Stratification and rankings serve different purposes, as stated in the Higher Education Law; therefore they should be based on different criteria and procedures.

However, Decree 73 uses the same criteria for both stratification and rankings:

  • The role and position of the institution within the system;
  • The size of the institution including the number of programmes and degrees granted;
  • The balance between training and research;
  • The quality of education and research; and
  • The result of accreditation.

Therefore, stratification and ranking are the same. Nowhere in the decree are the purposes of the stratification and ranking identified. Therefore we do not know specifically what their purpose is except that the Ministry of Education and Training and other ministries will develop related policies based on the stratification and ranking outcomes.

However, nobody knows what these policies are so it is hard for university administrators to make a choice of which path they should be following. Indeed, they have no choice because the decree is simply a technical instruction for measuring the current status of the university and for grouping institutions according to their 10-15 years strategic plan development.

Why stratify the system?

Stratification is about restructuring the system, and rankings are about making information about the quality of universities available to the public in comparison to other institutions.

Stratification is meaningful only when each type of higher education institution has distinct goals, aimed at serving different groups of students and therefore requiring a different strategic plan, governance structure, funding scheme, recruitment requirements and admission policies.

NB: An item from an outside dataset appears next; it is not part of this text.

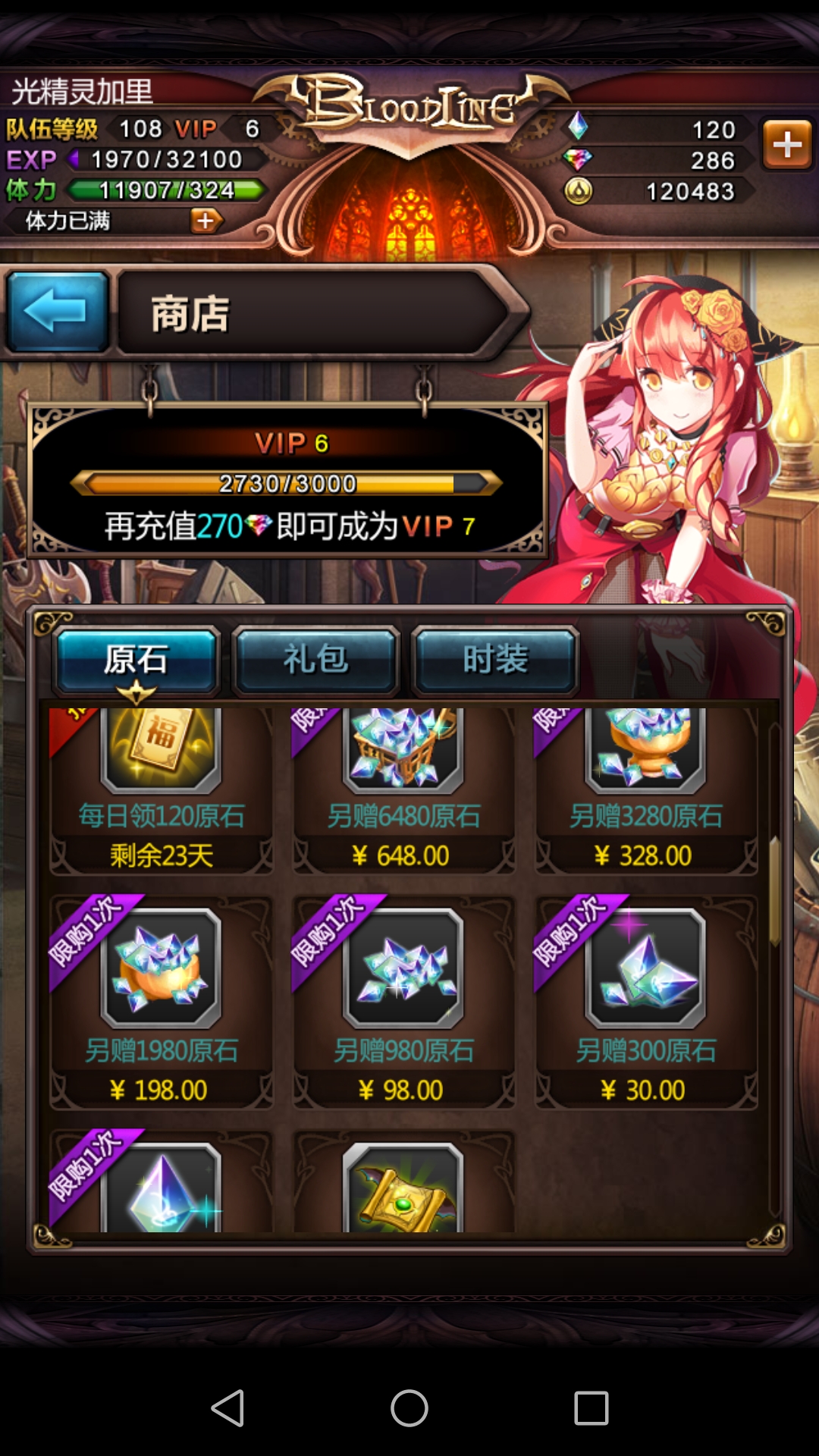This screenshot has height=1456, width=819.
Task: Tap the orange plus button beside currencies
Action: coord(786,143)
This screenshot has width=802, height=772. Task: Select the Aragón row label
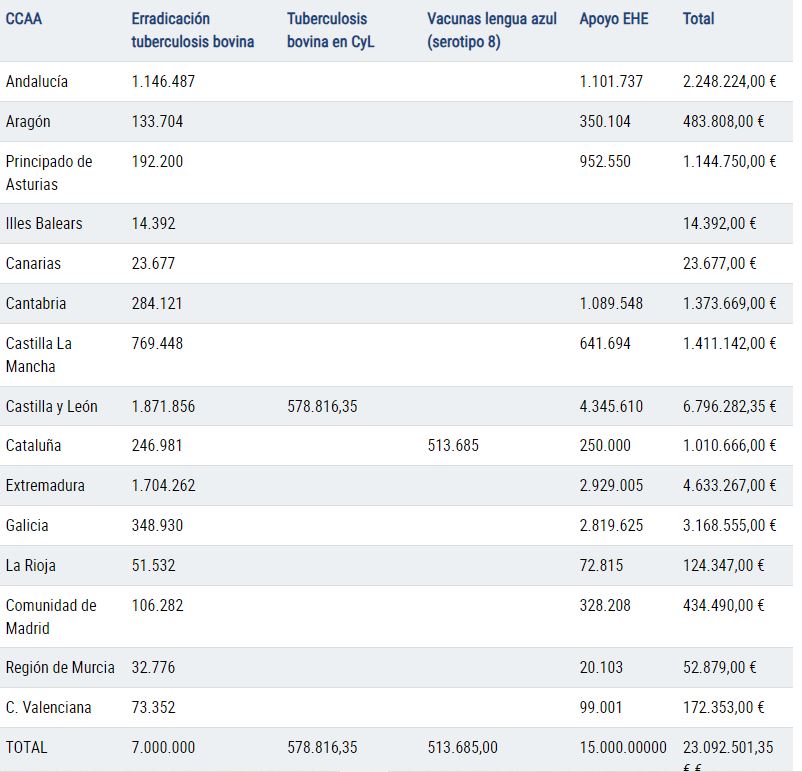click(x=28, y=122)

For instance, a community college should focus on lifelong learning needs and professional development of middle managers and skilled labour to serve the specific needs of the locality. It does not need high admissions standards; it should emphasise application and experience sharing to meet the need of local industries; and it should be flexible in delivering programmes or granting degrees.

In contrast, a research university aimed at generating new knowledge and training the next generation of academics must be highly selective in admission standards. It must focus on connections to international academia. It must be capable of competing for a research grant at the global scale. To do so, its staff recruitment policies should be based on research output achievement and international reputation. Funding schemes and personnel management should also be different.

This is what is seriously lacking in Vietnam’s system. At present, most universities and colleges do not differ from each other regarding their missions and governance structure. They do not have a particular emphasis and features on which they can focus resources to develop their strengths. The diversification of the system is thus undermined.

Will Decree 73 help to solve these problems? It is unclear because it seems to support the current situation in which no tertiary institution is different from any other. The stratification and rankings implementation, as provided in Decree 73, might help institutions to realise where they are in the system. The question is: so what? So far there is no answer.

Ly Pham is an education researcher from Vietnam National University, Ho Chi Minh City.